Reproduce verbatim the portion of the listing below that begins with the line containing "Pick the solid" and ends with the line containing "Click the green and red queue icon [642, 346]", including both of those lines.

··· MATERIALS PROVIDED

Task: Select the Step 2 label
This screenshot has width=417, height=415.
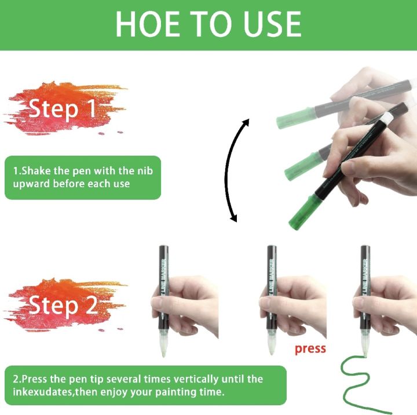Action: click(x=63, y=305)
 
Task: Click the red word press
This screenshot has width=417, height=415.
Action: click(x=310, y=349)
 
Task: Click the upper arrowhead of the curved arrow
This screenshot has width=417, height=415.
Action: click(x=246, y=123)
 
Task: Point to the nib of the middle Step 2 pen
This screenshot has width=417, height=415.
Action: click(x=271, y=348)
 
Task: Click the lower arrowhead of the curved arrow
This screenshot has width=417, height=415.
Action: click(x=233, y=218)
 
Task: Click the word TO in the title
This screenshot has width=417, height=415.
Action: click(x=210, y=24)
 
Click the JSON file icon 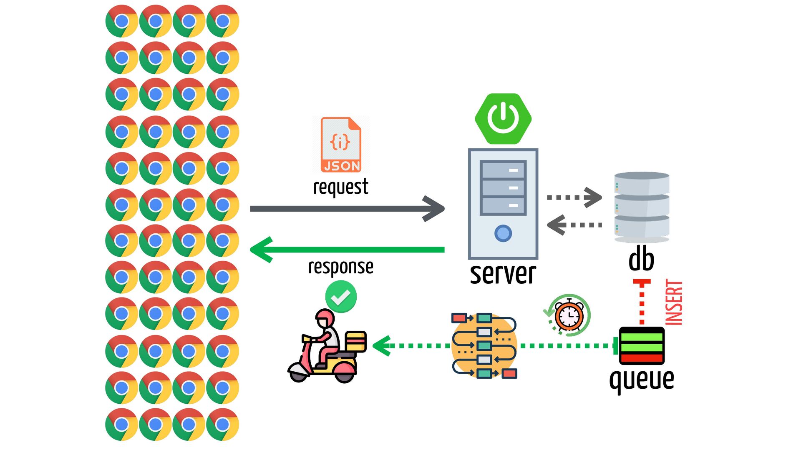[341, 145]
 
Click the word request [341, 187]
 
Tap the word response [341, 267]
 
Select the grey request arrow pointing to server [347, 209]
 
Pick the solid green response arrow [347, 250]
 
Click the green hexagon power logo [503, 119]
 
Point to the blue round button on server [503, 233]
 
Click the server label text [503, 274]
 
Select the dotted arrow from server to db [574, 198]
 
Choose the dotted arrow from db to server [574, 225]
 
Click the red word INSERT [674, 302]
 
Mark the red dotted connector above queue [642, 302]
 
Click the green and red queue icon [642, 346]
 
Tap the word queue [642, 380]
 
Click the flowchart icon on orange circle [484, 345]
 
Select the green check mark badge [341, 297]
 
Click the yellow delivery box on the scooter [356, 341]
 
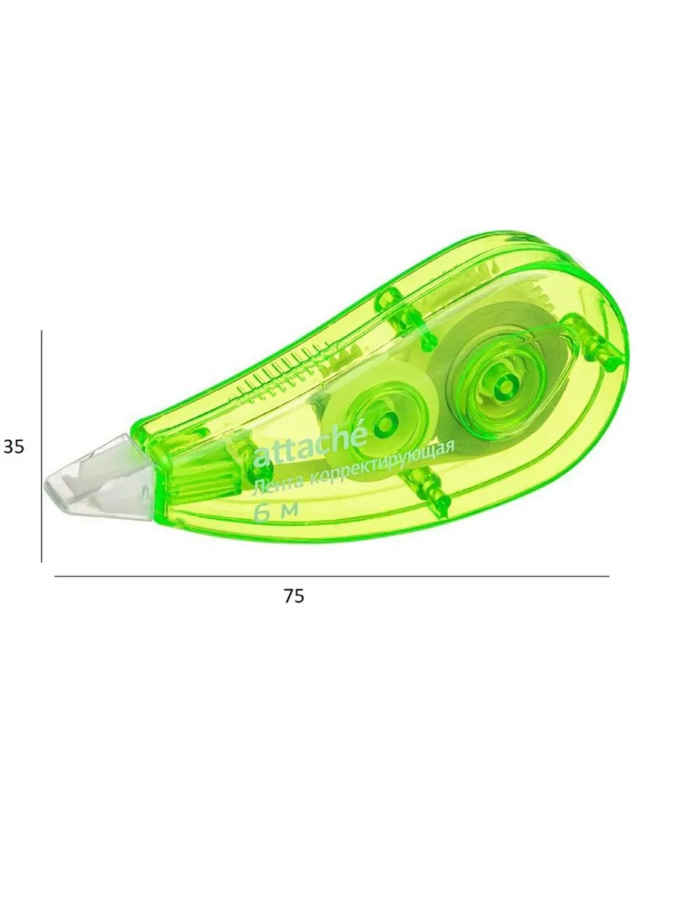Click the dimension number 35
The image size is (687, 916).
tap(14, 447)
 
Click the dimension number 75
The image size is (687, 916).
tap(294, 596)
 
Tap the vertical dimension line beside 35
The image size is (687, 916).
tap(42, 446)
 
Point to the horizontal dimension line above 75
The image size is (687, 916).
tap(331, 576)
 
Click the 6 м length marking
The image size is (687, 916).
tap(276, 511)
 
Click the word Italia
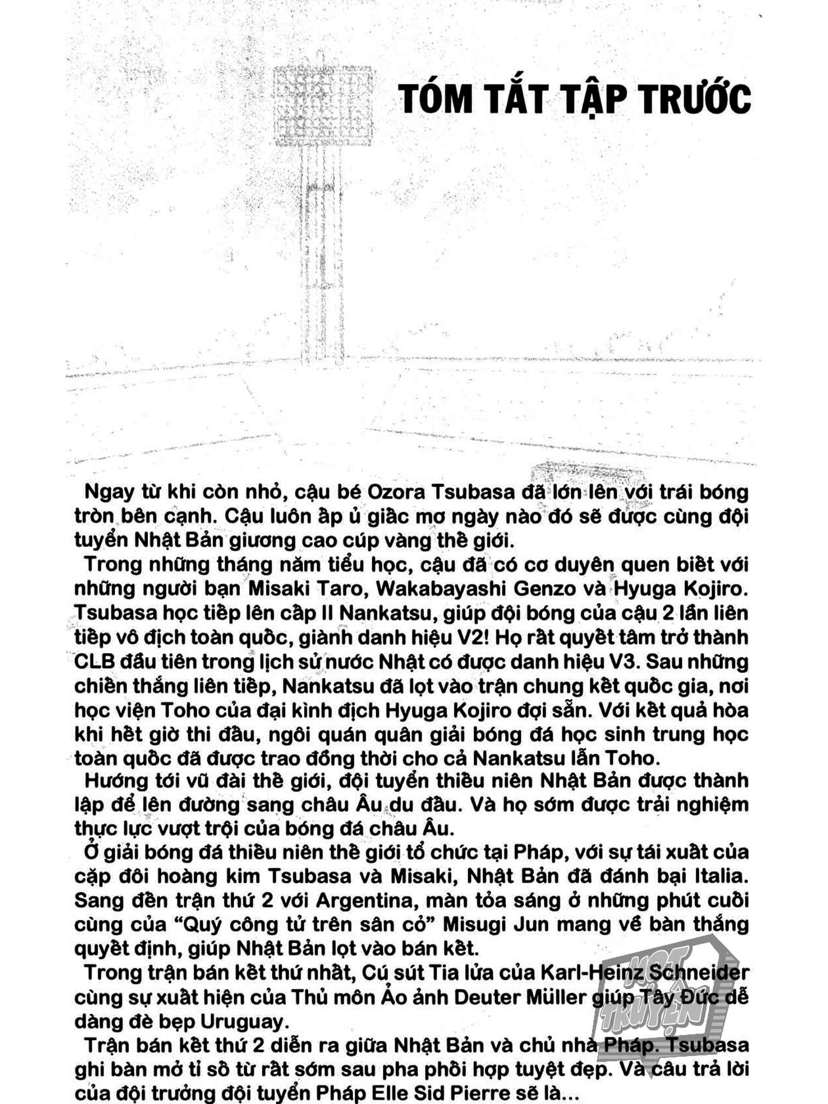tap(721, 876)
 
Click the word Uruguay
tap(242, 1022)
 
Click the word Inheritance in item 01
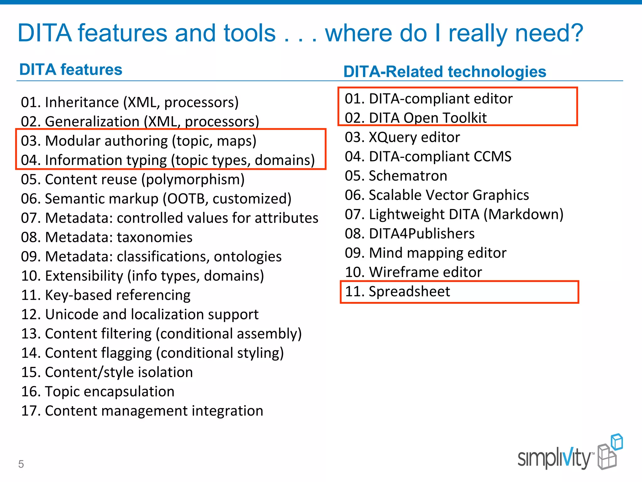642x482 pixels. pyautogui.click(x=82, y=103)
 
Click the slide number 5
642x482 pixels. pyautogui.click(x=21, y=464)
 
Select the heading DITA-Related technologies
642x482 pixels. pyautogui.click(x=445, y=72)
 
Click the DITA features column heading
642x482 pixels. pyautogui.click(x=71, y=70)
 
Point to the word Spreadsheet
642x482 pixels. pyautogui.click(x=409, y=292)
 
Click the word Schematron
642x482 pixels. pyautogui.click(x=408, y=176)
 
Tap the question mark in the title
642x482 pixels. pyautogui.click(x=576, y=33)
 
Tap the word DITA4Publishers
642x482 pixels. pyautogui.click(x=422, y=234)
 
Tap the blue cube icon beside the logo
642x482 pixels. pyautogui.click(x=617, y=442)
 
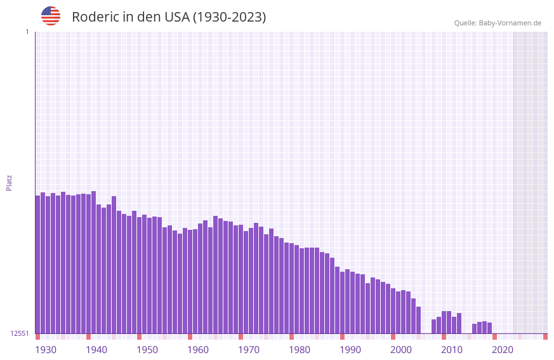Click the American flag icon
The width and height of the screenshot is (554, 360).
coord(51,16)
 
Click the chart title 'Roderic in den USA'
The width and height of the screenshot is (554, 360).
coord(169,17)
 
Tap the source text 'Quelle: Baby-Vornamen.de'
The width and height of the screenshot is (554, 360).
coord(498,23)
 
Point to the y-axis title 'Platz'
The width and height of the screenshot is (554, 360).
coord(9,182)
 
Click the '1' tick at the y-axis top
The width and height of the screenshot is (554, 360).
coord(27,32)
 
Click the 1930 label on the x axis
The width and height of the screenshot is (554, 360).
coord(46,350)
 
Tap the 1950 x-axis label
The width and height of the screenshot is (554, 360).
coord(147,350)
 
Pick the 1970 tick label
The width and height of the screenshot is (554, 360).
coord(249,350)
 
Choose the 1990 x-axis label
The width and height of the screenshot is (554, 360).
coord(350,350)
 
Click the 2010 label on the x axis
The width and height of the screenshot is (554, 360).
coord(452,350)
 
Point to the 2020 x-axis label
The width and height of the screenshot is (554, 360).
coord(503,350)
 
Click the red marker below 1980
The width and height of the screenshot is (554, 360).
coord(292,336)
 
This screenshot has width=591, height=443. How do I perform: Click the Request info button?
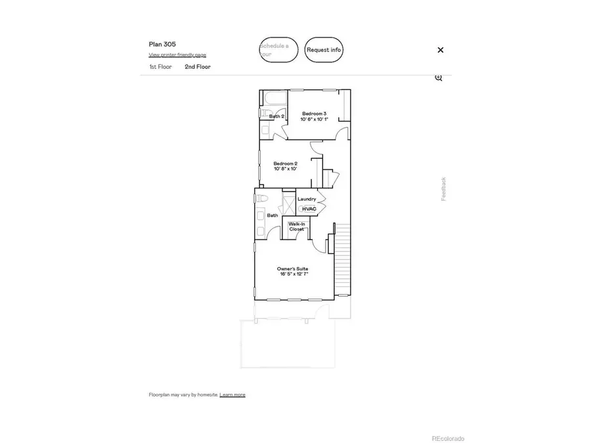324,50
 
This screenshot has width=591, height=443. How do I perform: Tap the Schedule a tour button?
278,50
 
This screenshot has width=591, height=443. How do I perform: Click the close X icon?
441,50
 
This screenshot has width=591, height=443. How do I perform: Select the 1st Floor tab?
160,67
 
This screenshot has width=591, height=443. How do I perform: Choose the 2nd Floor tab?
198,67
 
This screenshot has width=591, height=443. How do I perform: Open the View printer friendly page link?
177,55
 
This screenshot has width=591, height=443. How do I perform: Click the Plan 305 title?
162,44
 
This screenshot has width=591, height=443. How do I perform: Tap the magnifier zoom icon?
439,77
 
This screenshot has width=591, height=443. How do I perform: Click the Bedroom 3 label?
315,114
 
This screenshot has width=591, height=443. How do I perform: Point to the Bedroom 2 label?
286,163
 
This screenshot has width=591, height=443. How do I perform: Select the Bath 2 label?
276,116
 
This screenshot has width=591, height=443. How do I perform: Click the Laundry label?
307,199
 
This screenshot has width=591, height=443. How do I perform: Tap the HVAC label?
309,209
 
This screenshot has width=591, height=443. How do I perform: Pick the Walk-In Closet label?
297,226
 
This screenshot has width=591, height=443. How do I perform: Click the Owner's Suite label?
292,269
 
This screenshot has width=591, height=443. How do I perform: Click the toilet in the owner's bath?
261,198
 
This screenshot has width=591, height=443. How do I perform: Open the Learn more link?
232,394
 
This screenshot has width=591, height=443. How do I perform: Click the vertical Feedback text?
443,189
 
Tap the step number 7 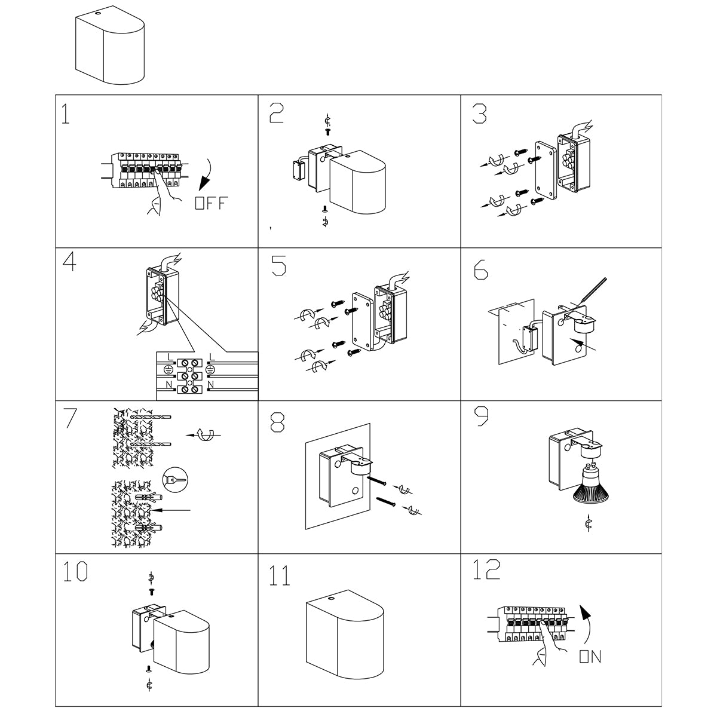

······

EXERCISE RESULT:
Pick the solid green response arrow [347, 250]
 
Click the green hexagon power logo [503, 119]
 
Point to the blue round button on server [503, 233]
 
Click the server label text [503, 274]
 
Select the dotted arrow from server to db [574, 198]
 
Choose the dotted arrow from db to server [574, 225]
 
Click the red word INSERT [674, 302]
 
Mark the red dotted connector above queue [642, 302]
 
Click the green and red queue icon [642, 346]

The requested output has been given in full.